Rep. Taylor’s Letter to Barney Frank
Insnerds,
Now up on the site is a little-noticed letter that Gene Taylor, D-Miss., wrote on Jan. 5 to Barney Frank, new head of the House Financial Services Committee, requesting “a detailed investigation of insurance industry practices in the aftermath of Hurricane Katrina”:
The six-page letter became more relevant yesterday when Frank and Mel Watt, D-NC, incoming head of the Subcommittee on Oversight and Investigations, issued a statement agreeing to probes.
“We have received from our Congressional colleagues who represent the Gulf Coast serious allegations of a failure in the insurance system to serve the purpose for which it was intended,” said Reps. Frank and Watt. “We believe these allegations deserve appropriate attention and our Committee will be looking into these charges.”
Anyone with more than a passing interest in the subject of Katrina and/or insurance will probably want to look over the Taylor letter, which provides a road map to the hearings.

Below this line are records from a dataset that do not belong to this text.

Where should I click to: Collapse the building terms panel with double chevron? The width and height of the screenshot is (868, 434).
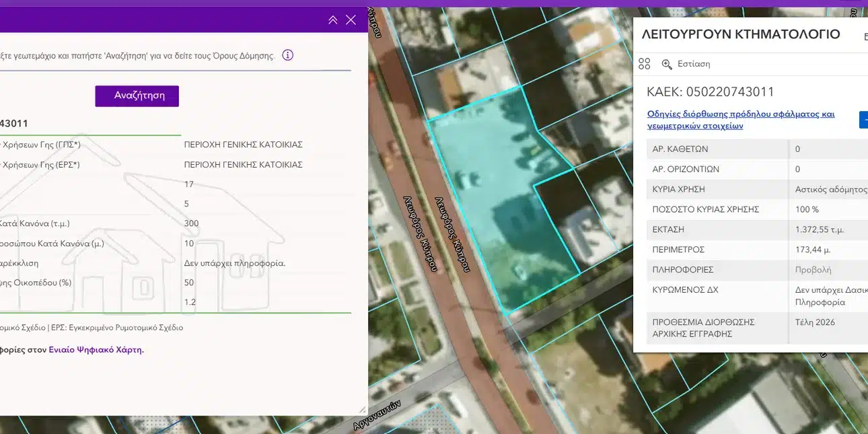332,20
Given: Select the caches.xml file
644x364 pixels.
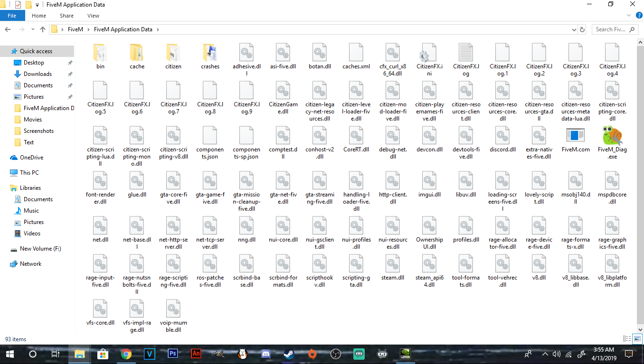Looking at the screenshot, I should pos(356,53).

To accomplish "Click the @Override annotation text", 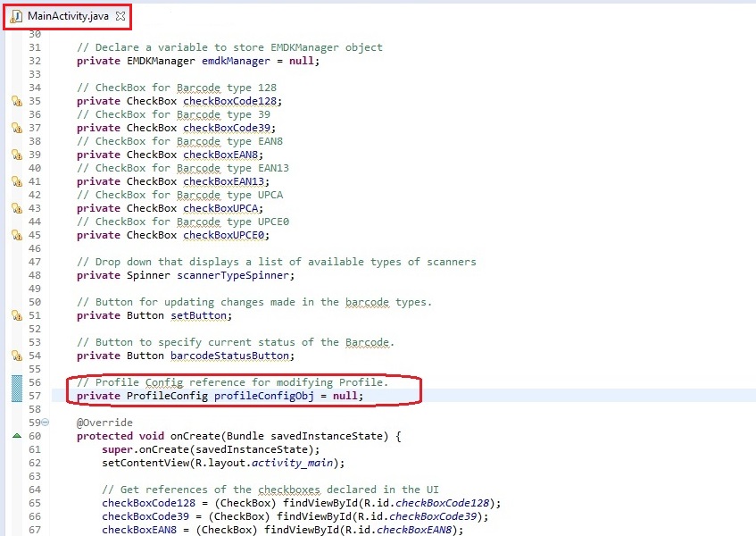I will tap(104, 423).
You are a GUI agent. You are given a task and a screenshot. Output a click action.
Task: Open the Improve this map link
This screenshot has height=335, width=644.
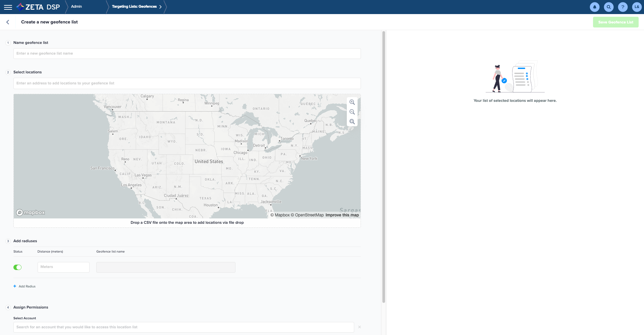[342, 215]
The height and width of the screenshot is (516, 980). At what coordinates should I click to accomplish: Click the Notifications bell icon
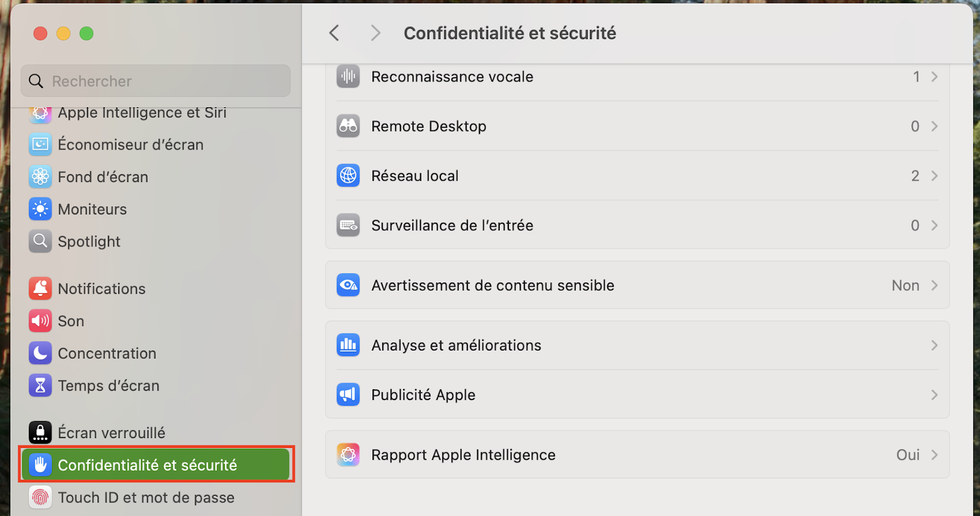point(40,288)
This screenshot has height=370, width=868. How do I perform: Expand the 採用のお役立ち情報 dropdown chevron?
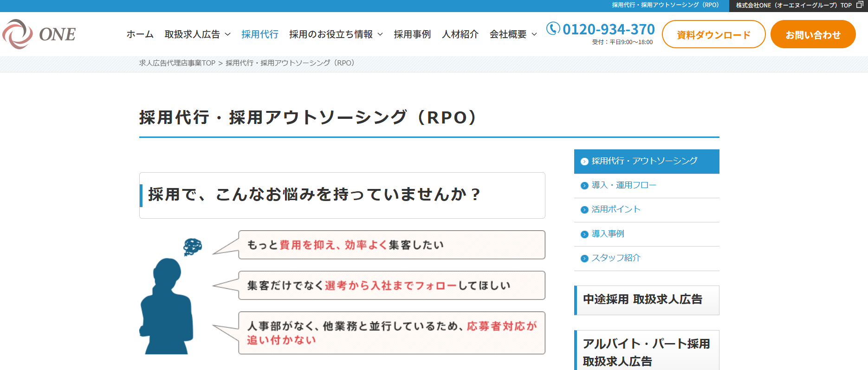click(x=380, y=34)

It asks to focus on two alleged problems:
1. “The denial of thousands of Katrina wind claims wherever insurers could blame flooding.”

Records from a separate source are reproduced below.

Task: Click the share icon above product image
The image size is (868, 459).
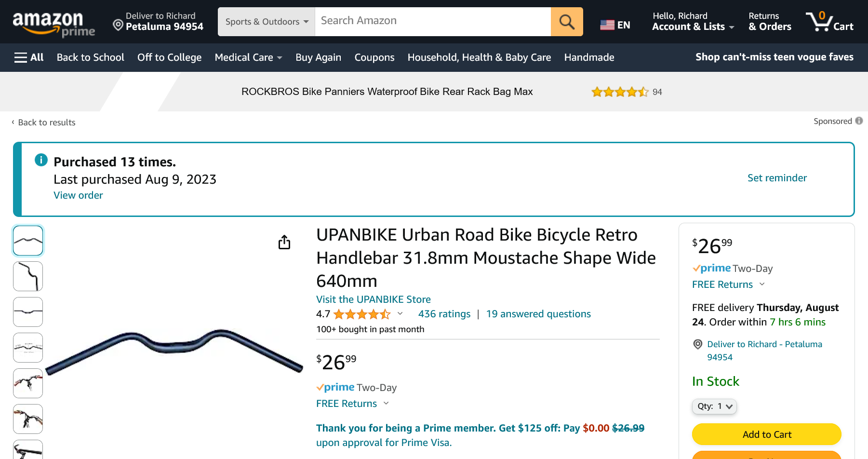Action: (x=284, y=242)
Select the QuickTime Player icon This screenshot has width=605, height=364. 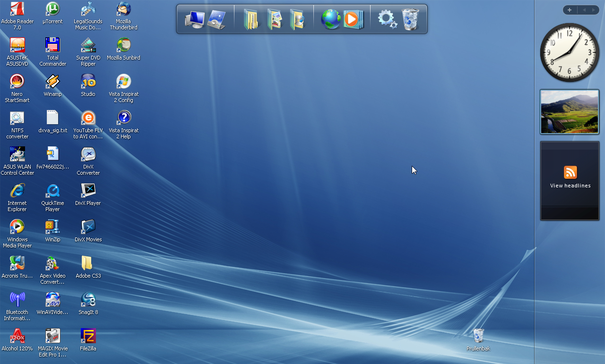[x=52, y=191]
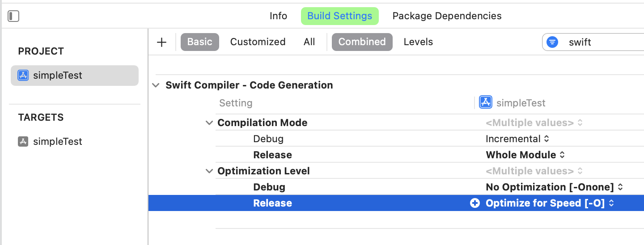The image size is (644, 245).
Task: Show All build settings
Action: tap(309, 42)
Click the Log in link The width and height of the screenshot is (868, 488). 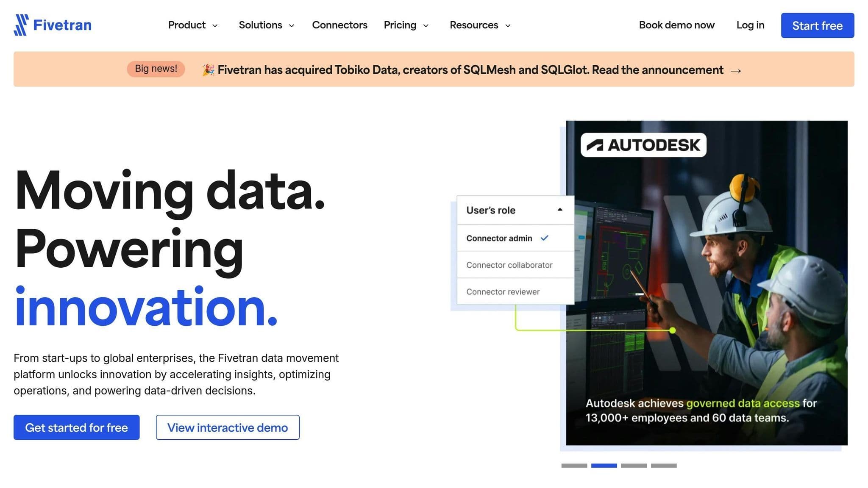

2. “Excessive premium increases, market withdrawal, and other actions to force states to make concessions or to assume more coastal risk.”

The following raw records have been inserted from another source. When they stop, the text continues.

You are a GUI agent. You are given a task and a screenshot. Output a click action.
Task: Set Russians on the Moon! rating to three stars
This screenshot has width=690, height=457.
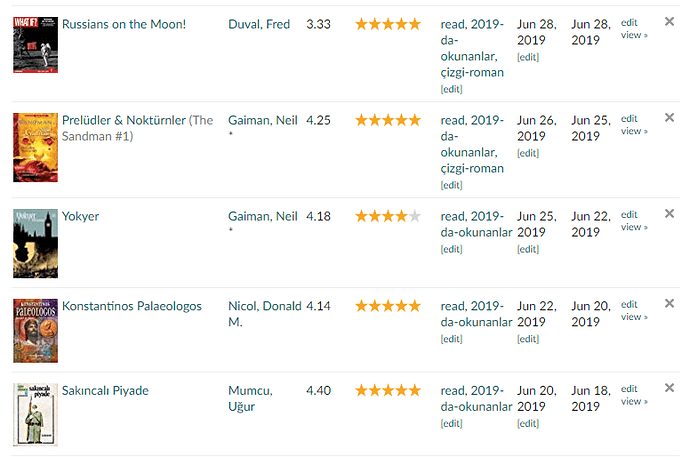pos(388,24)
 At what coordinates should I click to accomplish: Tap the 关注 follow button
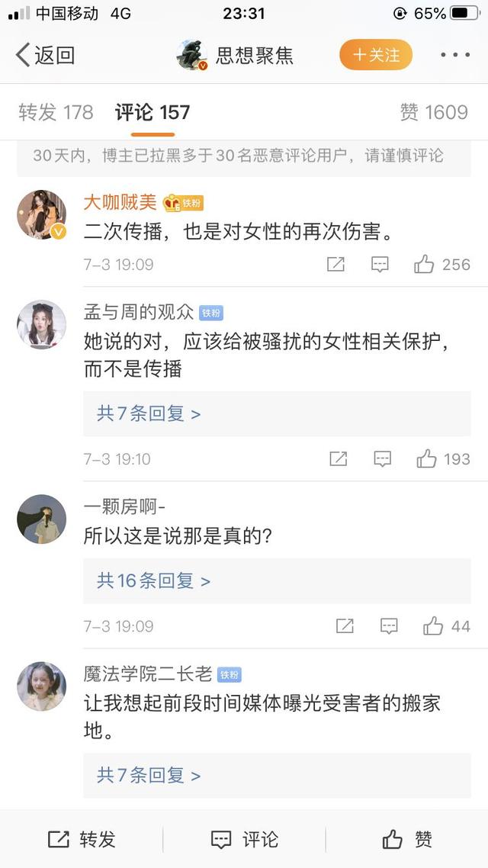(x=376, y=55)
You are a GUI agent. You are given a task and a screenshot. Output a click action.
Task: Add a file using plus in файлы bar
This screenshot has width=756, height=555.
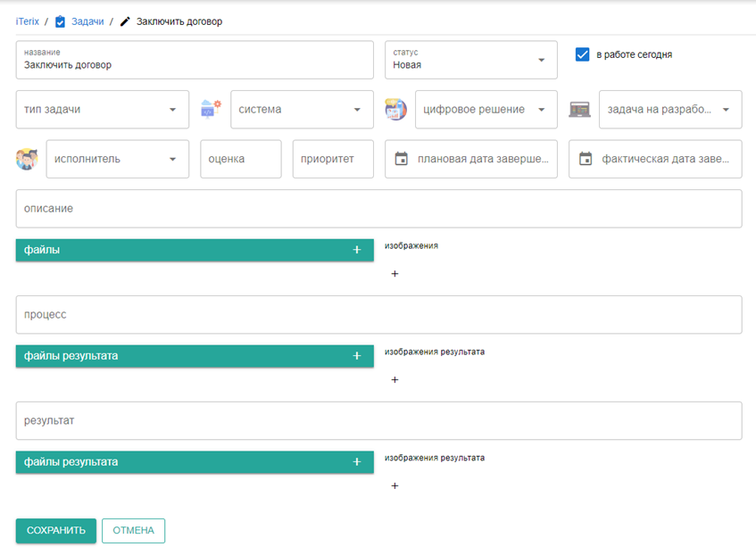pos(357,250)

The letter includes data (! which War Eagle loves more than mice) showing that government-run insurers, the National Flood Insurance Program and the Wind Pool, paid substantially more on average than private insurers. In coastal Hancock County, for instance, the flood program paid an average of $130,000 per policy, the Wind Pool $46,000 and private insurers $25,000. He also notes wind claims were paid in full inland, but denied on the coast, even though winds came hours before water. Taylor alleges insurers, who administer both flood and their own policies, have a “clear” conflict of interest in assigning blame to water, which the government pays, rather than wind, which they themselves must pay. He also reports that an NFIP official told him that “oversight of insurance adjustment is a state regulatory function, and therefore outside FEMA and NFIP authority.”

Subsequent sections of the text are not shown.